Print, exactly and without pictures, the lines from the one where "Click Plus's Custom Email checkmark" appears down to the end of the entries.

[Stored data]
■ ■ ■ ■ ■
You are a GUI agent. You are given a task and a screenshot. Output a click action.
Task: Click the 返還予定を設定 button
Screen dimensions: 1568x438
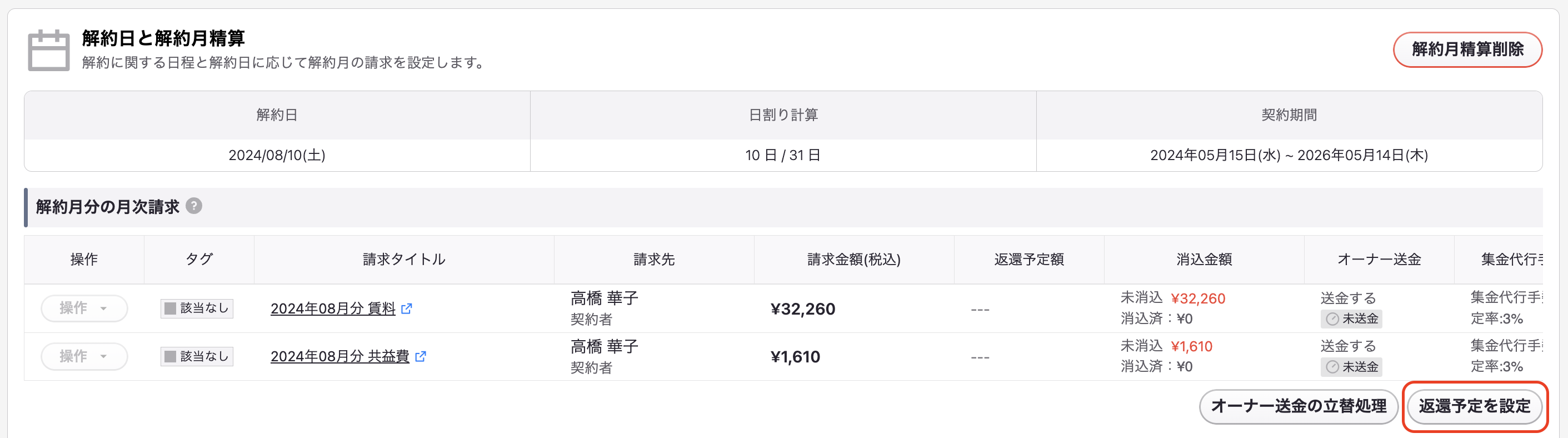click(1474, 406)
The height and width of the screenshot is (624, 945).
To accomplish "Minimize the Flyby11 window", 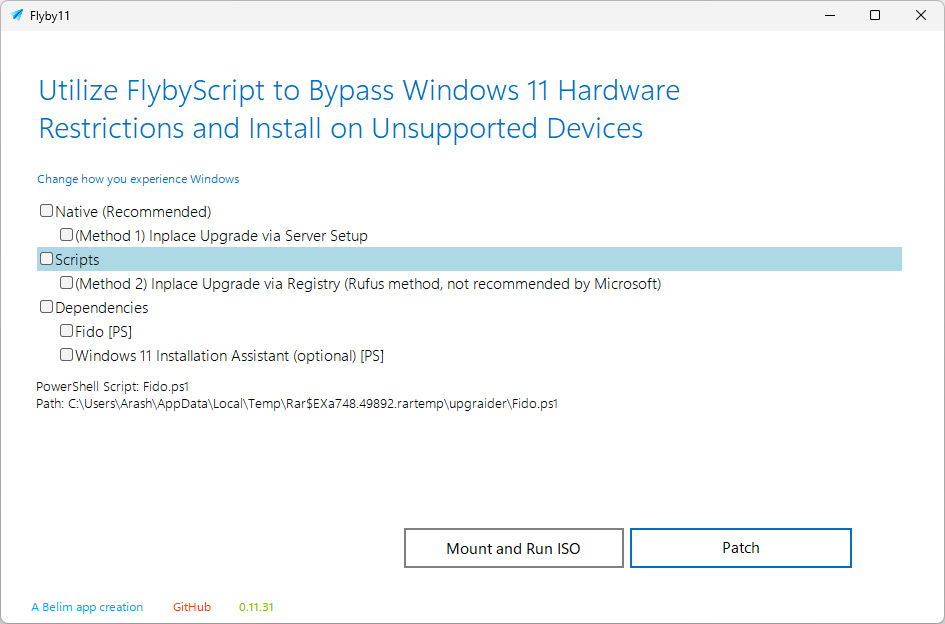I will (830, 15).
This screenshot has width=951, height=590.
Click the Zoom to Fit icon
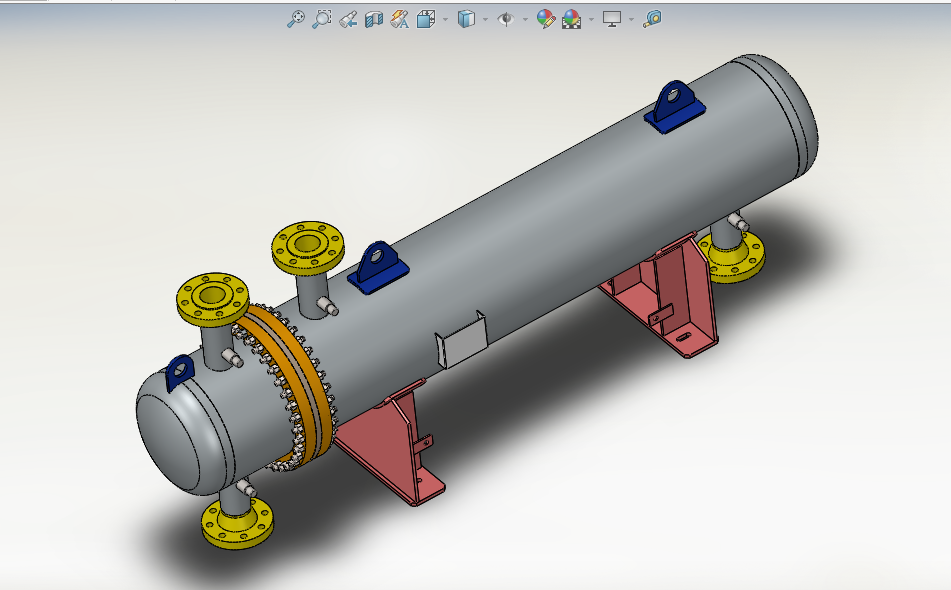pos(296,18)
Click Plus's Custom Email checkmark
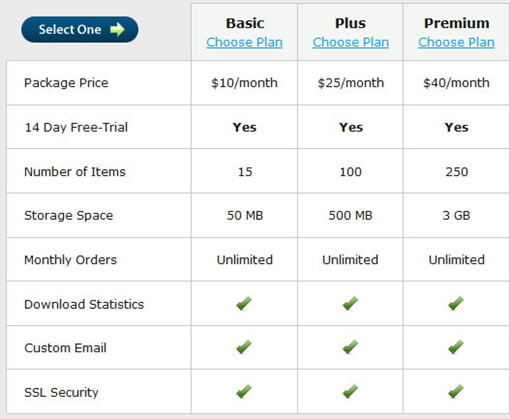This screenshot has height=419, width=510. point(350,347)
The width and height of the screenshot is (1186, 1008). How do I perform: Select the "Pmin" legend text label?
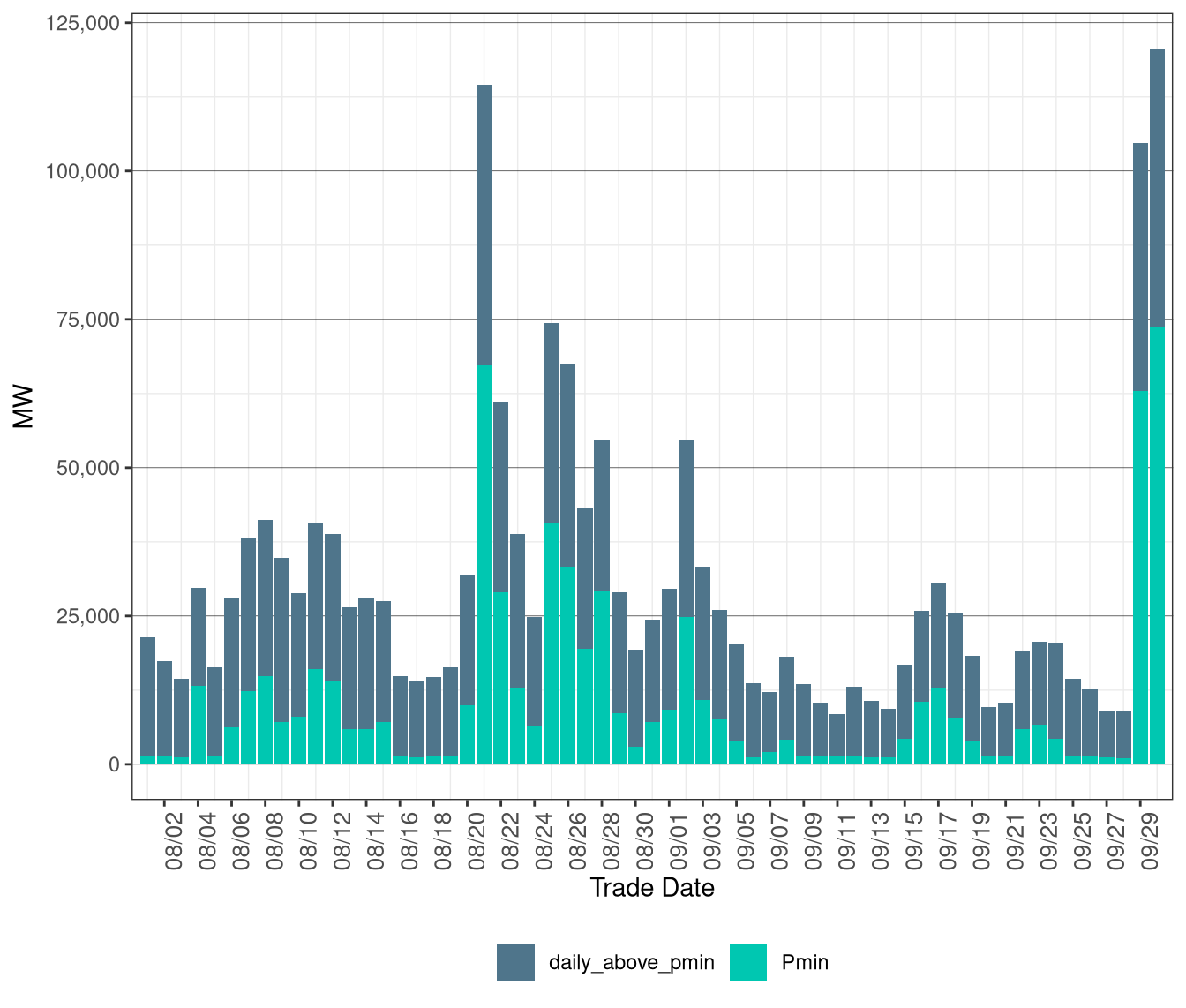[805, 962]
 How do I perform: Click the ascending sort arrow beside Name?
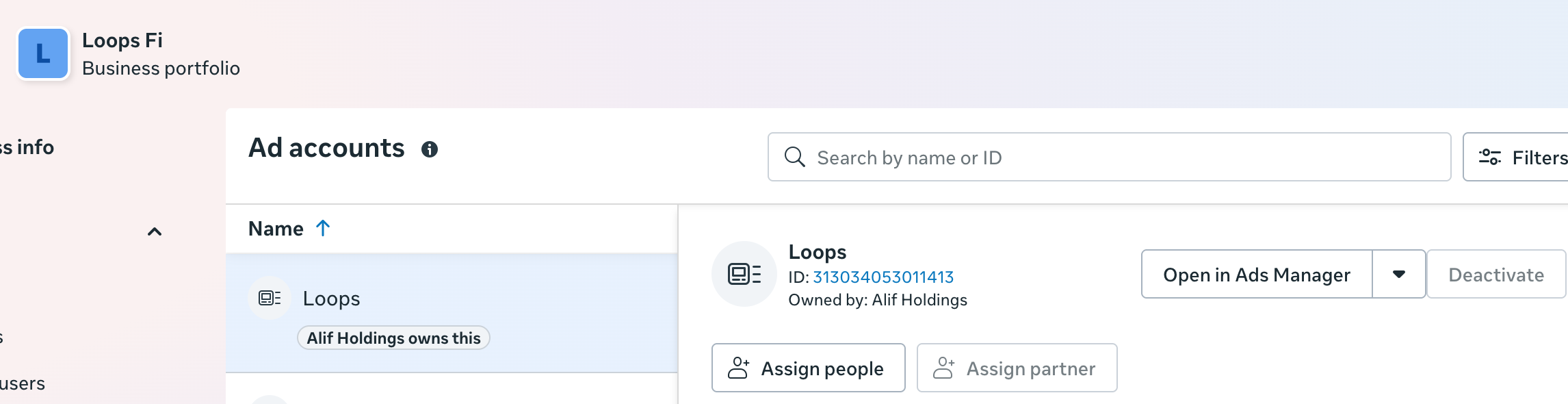click(x=322, y=228)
■ ■ ■ ■ ■
> [SOLVED EXERCISE]:
Click Plus's Custom Email checkmark
This screenshot has height=419, width=510. point(350,347)
The width and height of the screenshot is (1186, 1008). How do I perform: Select the "Pmin" legend text label?
[805, 962]
 How do I perform: Click the ascending sort arrow beside Name?
click(x=322, y=228)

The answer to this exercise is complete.